* [Collected data]
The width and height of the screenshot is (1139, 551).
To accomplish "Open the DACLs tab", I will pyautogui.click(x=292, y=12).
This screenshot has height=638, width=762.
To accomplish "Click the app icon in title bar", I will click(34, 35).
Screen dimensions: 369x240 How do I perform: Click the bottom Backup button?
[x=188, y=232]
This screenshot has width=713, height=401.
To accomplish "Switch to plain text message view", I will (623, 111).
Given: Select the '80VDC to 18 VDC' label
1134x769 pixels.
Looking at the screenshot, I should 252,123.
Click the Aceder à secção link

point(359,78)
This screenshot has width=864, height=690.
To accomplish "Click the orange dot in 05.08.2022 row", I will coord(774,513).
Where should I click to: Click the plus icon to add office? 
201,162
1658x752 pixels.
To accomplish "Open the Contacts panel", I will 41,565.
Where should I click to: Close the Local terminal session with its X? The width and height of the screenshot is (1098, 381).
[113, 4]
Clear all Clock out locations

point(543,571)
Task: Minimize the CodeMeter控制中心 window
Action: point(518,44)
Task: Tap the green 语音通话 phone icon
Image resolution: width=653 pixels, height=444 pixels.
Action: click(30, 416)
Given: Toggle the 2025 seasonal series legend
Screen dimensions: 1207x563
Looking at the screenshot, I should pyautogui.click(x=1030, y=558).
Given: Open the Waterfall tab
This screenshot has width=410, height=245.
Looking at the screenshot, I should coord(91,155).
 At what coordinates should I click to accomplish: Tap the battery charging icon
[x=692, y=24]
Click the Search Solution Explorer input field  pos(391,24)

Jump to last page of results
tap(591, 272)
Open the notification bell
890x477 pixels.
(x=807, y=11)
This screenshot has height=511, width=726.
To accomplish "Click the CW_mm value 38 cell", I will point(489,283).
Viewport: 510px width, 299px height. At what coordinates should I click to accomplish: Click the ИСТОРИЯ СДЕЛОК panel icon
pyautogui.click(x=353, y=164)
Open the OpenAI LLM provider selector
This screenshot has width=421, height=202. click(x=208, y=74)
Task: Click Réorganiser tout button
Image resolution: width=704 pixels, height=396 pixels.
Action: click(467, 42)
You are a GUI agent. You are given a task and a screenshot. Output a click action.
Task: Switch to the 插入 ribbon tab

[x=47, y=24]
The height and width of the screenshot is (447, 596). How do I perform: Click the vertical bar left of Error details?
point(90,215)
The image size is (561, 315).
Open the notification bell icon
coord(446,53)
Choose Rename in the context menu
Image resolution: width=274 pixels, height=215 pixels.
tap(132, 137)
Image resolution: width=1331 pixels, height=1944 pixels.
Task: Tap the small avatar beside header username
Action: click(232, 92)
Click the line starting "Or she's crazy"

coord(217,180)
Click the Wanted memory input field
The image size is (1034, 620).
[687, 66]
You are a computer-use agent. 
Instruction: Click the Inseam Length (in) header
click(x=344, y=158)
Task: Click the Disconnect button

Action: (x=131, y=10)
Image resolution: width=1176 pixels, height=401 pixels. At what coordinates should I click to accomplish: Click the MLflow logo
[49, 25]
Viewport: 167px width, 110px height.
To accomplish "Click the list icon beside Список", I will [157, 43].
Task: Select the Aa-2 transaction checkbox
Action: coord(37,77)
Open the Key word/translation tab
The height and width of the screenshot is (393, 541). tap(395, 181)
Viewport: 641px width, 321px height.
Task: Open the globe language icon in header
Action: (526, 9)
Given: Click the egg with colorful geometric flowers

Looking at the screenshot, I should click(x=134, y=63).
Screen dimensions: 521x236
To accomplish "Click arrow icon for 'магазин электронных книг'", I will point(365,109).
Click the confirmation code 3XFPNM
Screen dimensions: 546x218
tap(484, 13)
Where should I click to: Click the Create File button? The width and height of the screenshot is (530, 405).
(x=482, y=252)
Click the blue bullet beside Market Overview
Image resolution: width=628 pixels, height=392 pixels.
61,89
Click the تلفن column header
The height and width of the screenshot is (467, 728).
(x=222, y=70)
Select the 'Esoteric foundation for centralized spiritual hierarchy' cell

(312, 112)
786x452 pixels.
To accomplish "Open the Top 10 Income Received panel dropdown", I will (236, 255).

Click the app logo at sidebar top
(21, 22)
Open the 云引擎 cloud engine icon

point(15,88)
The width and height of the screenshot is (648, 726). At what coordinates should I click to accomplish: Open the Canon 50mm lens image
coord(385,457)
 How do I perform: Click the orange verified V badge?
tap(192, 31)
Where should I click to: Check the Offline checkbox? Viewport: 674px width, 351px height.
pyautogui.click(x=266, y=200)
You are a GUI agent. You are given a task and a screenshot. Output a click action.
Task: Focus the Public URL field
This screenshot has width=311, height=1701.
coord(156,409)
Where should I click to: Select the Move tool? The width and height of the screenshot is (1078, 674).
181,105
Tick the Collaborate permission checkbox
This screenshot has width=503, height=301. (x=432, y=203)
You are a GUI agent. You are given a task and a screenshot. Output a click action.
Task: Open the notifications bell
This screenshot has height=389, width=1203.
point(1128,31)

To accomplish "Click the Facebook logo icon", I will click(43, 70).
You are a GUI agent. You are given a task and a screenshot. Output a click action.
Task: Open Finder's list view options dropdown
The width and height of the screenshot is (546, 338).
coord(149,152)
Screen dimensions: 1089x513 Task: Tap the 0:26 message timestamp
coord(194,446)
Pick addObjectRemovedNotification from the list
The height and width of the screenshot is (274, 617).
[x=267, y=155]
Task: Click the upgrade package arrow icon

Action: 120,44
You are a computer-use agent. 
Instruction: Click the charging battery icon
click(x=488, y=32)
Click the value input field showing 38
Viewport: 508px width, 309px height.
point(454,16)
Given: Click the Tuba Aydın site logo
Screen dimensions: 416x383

* [WHAT YOU ARE ASKED TO DO] Search the data above for the word "input" and show every line that has it.

* [RESPONSE BELOW]
Click the Search Solution Explorer input field  pos(391,24)
Click the Wanted memory input field
Click the value input field showing 38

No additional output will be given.